:: INFORMATION PROVIDED

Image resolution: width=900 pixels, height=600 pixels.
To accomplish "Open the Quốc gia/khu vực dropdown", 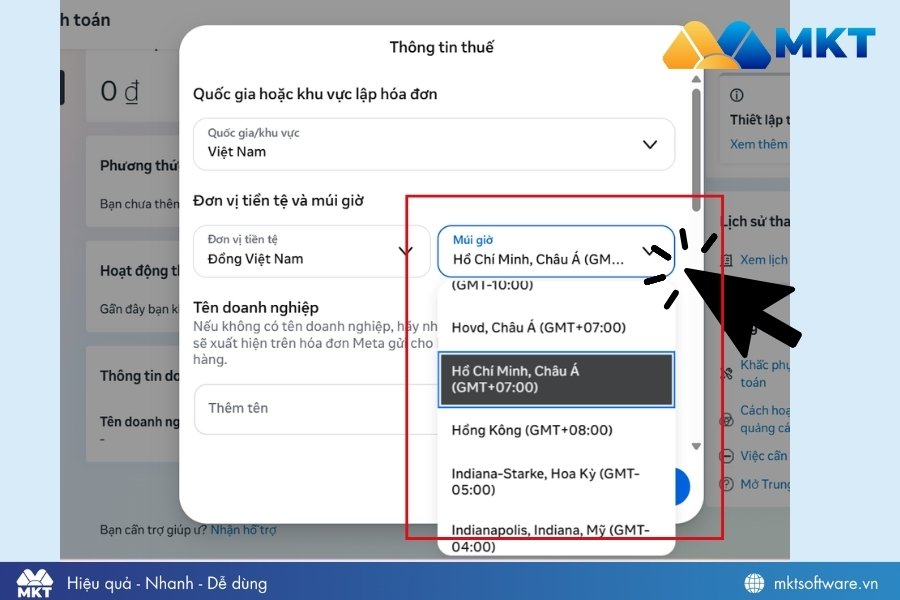I will point(649,144).
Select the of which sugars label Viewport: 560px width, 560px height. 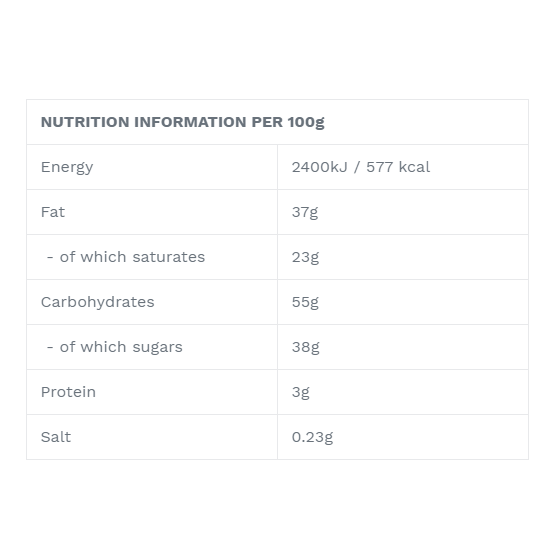coord(115,348)
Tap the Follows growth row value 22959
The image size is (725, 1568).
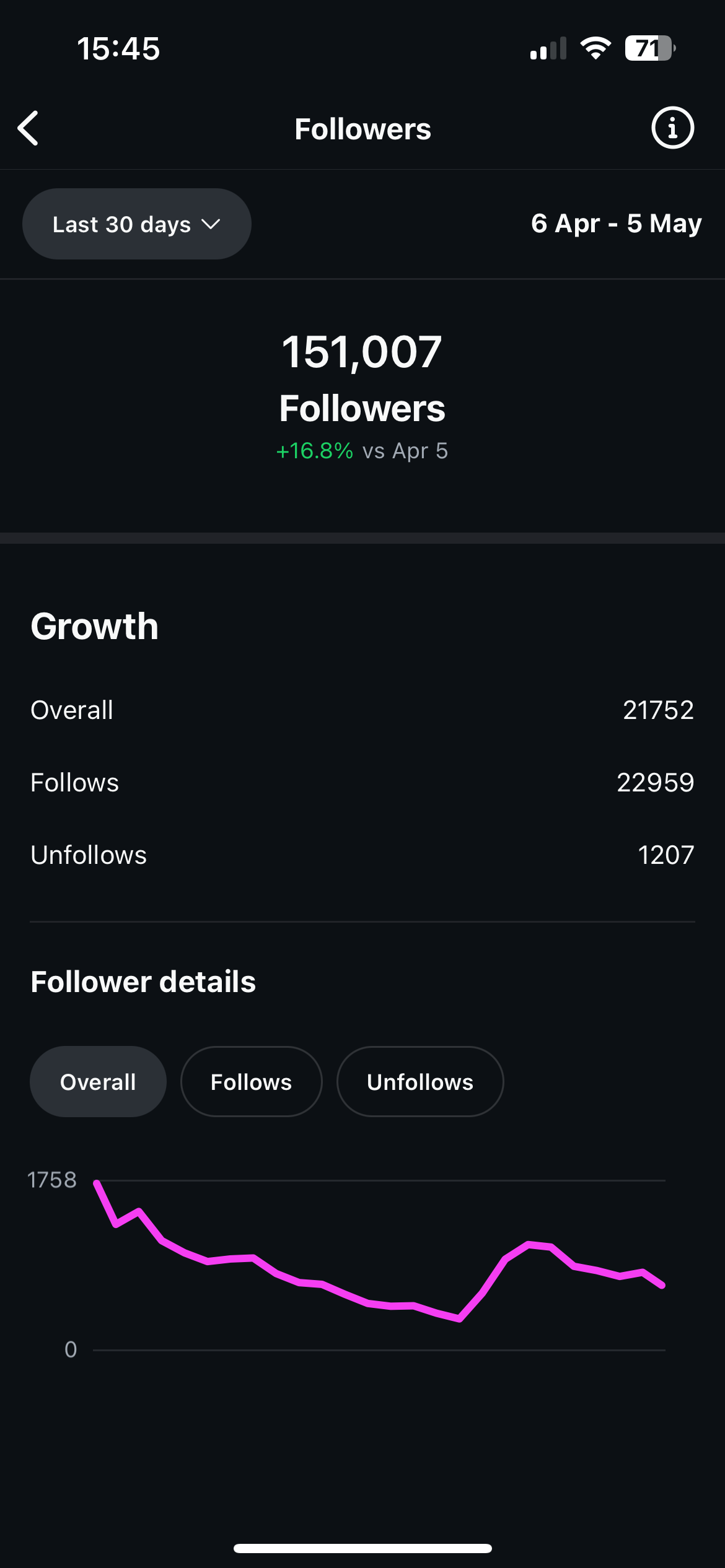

::::

PROBLEM DETAILS —
Once the line holding "Tap the Follows growth row value 22959" is found, set down that line and every line after it, exactly, through the last line of the records above, omitting pictures.

RESULT OF THE EXERCISE —
Tap the Follows growth row value 22959
The image size is (725, 1568).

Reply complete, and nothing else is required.